10 minute read

Confluent’s Schema Registry’s rules for evolving JSON schemas are so limiting as to be basically unusable. In this two-part series we’ll look at why its unusable and then, in the second part, how we can leverage Confluent’s JSON schema registry extension to build a more useful evolution model.

A brief history of evolution

No, not the darwinian sort of evolution. Here, we’re talking about schema evolution and JSON schema evolution in particular.

Recommended reading before reading this article would be our article on JSON Schema Validators, which gives some good background on Schemas in general, Robert Yokota’s article on Understanding JSON Schema Compatability, which goes in-depth into the specifics of how JSON schema compatability works, and maybe Confluent’s own documentation on JSON Schema compatibility rules.

If that seems like a lot of reading, or if you’ve previously read these and just need a refresher, then the gist of all of the above can be boiled down to the following:

  • Backward compatibility means that readers with a newer schema can correctly parse data written using an older schema, i.e. new schemas can read old data.

  • Forwards compatibility means that readers with an older schema can correctly parse data written using a newer schema. i.e. old schemas can read new data.

  • Full compatibility means both being forward and backwards compatible.

  • Confluent’s Schema Registry differentiates between a schema being forwards or backwards compatible with its neighbours, or transitively compatible with all schema versions that come before it or after it. (The rest of this article will discuss transitively compatible schema changes).
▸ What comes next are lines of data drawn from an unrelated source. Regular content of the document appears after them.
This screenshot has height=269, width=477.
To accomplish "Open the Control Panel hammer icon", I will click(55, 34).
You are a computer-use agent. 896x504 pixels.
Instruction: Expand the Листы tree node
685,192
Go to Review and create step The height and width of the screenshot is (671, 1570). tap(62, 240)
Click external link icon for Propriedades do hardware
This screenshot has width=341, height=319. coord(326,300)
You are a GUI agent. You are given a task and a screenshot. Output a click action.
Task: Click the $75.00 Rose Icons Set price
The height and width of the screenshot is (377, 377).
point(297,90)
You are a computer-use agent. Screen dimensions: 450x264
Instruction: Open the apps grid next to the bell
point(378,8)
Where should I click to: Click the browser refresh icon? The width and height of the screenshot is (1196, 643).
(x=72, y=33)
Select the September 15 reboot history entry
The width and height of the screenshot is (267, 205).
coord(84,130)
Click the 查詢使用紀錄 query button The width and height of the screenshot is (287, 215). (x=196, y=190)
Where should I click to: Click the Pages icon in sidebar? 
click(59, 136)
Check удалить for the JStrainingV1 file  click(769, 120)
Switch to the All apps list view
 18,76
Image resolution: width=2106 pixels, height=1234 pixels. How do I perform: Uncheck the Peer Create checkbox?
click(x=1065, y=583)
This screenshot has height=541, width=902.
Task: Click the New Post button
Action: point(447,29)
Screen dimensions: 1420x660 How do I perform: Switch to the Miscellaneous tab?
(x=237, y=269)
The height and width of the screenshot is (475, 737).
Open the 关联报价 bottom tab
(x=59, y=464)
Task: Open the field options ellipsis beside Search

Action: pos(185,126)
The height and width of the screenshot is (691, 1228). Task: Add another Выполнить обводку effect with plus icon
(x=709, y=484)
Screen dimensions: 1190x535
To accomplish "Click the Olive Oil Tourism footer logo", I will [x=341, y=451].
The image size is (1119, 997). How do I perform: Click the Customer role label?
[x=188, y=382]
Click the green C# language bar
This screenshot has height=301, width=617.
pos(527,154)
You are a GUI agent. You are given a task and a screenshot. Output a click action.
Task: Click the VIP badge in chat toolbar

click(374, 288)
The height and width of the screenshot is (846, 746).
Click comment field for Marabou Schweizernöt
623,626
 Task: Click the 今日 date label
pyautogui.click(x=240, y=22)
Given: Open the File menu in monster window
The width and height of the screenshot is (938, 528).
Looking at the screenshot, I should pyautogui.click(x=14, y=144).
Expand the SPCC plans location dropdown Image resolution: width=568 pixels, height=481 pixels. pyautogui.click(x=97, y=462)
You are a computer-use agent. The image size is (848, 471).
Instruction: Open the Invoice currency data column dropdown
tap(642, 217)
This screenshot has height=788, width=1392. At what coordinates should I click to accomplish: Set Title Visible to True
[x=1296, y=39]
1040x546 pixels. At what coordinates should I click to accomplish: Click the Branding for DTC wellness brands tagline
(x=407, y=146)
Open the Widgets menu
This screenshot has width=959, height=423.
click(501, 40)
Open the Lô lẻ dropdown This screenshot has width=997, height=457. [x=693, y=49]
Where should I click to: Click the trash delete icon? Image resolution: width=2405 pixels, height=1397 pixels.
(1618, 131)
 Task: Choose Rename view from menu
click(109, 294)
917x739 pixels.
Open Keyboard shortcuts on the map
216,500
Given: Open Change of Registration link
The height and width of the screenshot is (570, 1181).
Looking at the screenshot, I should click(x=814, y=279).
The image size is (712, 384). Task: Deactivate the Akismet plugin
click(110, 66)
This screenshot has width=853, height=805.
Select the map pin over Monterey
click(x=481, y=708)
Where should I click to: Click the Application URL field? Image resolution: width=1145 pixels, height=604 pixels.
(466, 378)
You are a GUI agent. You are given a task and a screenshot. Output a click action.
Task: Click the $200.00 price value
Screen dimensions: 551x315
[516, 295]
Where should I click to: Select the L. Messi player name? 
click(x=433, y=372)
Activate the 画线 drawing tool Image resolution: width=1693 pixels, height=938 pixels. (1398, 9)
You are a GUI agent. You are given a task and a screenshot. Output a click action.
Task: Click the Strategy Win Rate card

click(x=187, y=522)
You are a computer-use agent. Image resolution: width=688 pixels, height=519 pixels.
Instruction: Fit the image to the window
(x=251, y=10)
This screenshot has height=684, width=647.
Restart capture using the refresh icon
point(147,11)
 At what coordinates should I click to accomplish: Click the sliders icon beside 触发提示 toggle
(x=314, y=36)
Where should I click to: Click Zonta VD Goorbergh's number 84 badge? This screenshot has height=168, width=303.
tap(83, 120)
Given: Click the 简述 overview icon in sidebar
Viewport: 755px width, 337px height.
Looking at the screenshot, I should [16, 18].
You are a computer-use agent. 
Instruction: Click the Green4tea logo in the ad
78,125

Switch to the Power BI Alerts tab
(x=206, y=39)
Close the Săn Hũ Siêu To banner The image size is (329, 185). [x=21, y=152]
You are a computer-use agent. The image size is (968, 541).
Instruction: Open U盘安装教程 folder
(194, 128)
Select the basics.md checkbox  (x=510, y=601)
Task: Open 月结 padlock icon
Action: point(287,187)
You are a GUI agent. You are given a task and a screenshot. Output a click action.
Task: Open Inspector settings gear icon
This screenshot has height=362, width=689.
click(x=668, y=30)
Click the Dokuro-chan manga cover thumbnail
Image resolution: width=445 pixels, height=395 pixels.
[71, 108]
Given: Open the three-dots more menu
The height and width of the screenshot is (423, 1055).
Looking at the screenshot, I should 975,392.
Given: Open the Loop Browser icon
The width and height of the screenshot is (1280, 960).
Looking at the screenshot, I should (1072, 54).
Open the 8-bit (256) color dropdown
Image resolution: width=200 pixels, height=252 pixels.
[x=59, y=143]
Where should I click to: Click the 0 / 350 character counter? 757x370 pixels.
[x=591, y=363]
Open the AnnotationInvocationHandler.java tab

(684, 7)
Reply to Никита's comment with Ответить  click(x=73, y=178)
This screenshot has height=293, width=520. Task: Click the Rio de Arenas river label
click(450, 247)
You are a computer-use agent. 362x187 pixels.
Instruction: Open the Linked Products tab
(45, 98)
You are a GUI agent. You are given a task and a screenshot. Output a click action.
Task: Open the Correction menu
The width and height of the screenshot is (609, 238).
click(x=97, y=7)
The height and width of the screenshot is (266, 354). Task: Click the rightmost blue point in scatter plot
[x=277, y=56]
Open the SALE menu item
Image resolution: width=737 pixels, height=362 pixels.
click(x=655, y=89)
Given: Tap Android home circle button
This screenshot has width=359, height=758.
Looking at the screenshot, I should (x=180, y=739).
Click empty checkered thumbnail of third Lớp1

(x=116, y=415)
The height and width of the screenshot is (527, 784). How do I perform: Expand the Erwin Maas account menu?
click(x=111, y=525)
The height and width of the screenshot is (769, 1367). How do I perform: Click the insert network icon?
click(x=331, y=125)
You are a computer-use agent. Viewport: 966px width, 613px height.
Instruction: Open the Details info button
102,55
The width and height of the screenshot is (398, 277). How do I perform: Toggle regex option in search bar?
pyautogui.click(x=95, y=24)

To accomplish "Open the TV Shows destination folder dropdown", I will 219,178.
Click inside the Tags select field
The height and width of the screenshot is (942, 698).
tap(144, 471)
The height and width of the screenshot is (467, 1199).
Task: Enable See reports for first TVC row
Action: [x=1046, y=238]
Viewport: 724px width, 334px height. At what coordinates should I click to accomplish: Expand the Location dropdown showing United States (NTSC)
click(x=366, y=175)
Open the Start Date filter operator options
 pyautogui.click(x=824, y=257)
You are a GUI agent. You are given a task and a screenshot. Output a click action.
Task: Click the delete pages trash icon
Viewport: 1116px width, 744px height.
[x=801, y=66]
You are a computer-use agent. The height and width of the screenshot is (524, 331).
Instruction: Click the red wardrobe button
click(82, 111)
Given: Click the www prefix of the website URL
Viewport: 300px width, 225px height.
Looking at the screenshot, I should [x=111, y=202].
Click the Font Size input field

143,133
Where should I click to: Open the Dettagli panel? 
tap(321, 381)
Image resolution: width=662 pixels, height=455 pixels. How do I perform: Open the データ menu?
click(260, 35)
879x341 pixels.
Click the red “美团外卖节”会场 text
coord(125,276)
  • We recommend that all the schemas used to describe data in a Kafka topic should be fully compatible, or FULL_TRANSITIVE in Schema Registry terminology, as data in Kafka topics can be around for a long time.

    • Transitive Backwards compatible allows Consumers to read data produced with an older schema, either because they were updated before the producing app(s), or because they were lagging during deployment, or because they need to be able to rewind and reprocess old data in the topic, etc.
    • Transitive Forwards compatible allows Consumers to read data produced with a newer schema, either because they were updated after the producing app(s), or because you want the ability to roll back a bad deployment, which can leave data in topics produced by newer schemas, etc.

Is Confluent’s JSON Schema evolution fit for purpose?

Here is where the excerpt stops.